First of all, there is a new playable character which you can take on a ride down the hot desert sands. In addition to Alto, Maya, Paz, Izel and Felipe the lama, we now have Sumara, a native of the desert and initiate in its mysteries. If you’ve played Alto before you know that each of these characters has its pros and cons when it comes to snowboarding (or, in this case, sandboarding). Alto, the first character you’ll get to play, is a good all-around sandboarder, Maya flips faster than other characters, but takes more time to build momentum, burly Paz is initially slower than the others and has a rather clumsy backflip, but when he finally gets going, he becomes unstoppable, etc. However, the newcomer Sumara (which unlocks at level 51) is particularly interesting because she’s specially equipped for the desert conditions – she flips quickly and even seems to possess the power to appease the annoying lemurs since they won’t bother her during the ride.

And, while we’re on the topic of pesky lemurs, the little troublemakers are basically here to substitute those grumpy elders from the first Alto game, so do try to backflip your way out of trouble when you run into some of them, lest they’ll interrupt your perfect combo.
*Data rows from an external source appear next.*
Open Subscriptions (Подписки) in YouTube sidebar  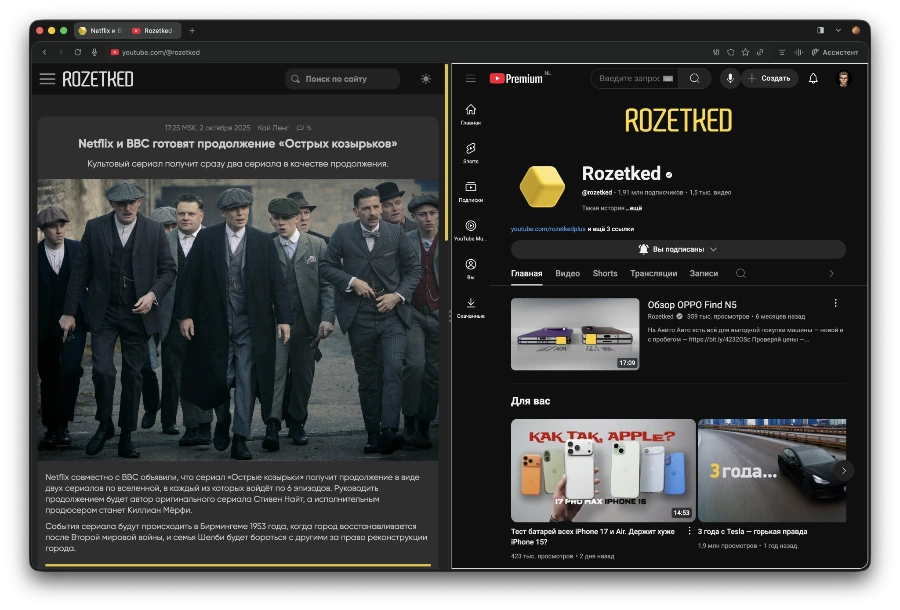coord(471,189)
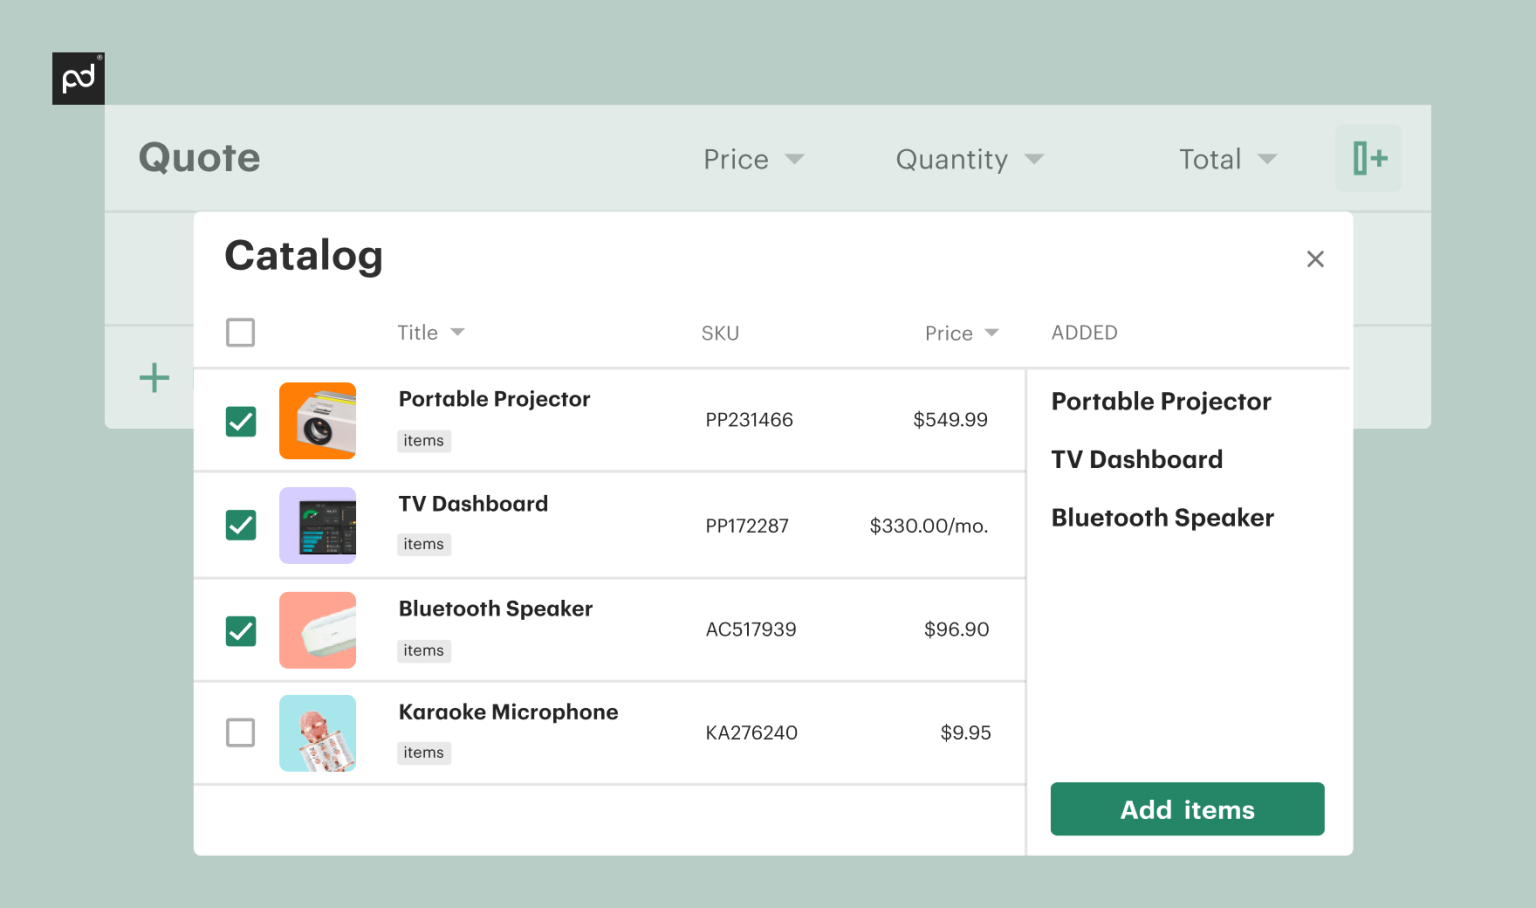Image resolution: width=1536 pixels, height=908 pixels.
Task: Click the green plus to add a row
Action: [x=154, y=378]
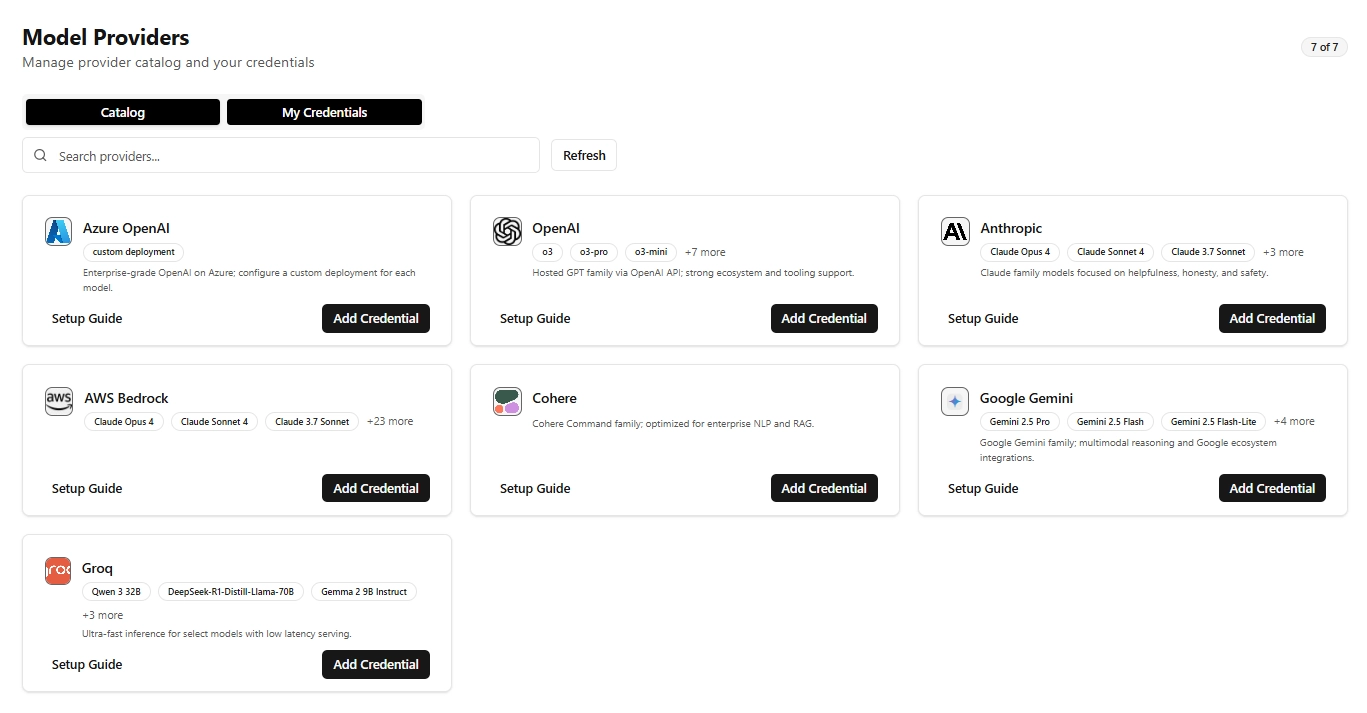Click the Azure OpenAI provider logo
Viewport: 1367px width, 713px height.
tap(58, 231)
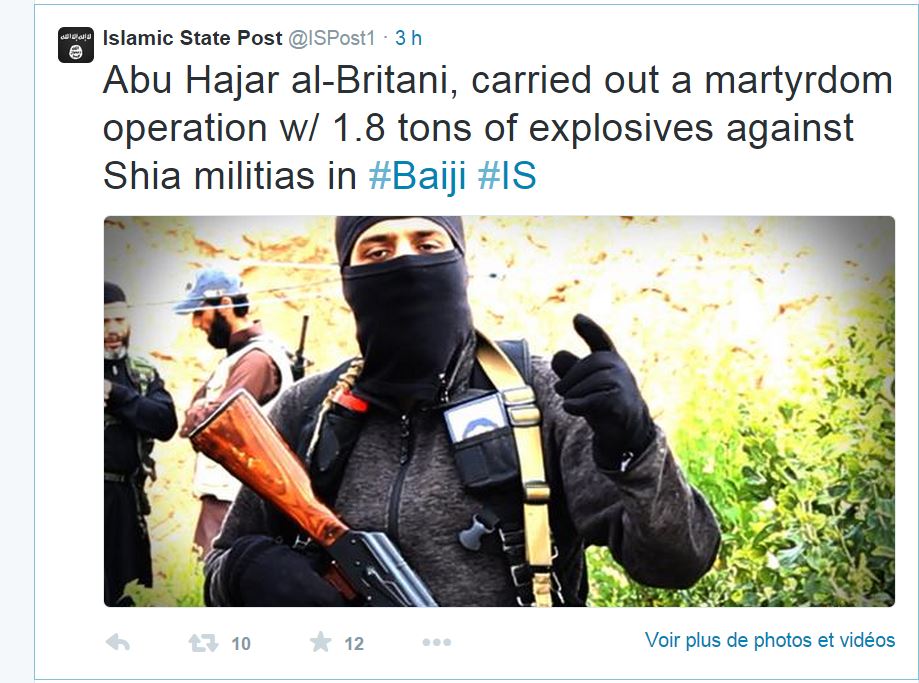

There are many new location-specific surfaces suitable for different tricks, such as desert rocks which you can use for wall rides. They won’t only be useful for showing off your spectacular sandboarding skills, but also to traverse chasms and other obstacles.

Of course, although your sandboarding adventure won’t be without is excitements, a feeling that prevails throughout the game is a supreme sense of serenity and freedom. Much more than just another endless runner, wonderful Alto’s Odyssey will help you loosen up, relax and find your inner Zen.

Alto's Odyssey Review



Much more than just another endless runner, wonderful Alto’s Odyssey will help you loosen up, relax and find your inner Zen.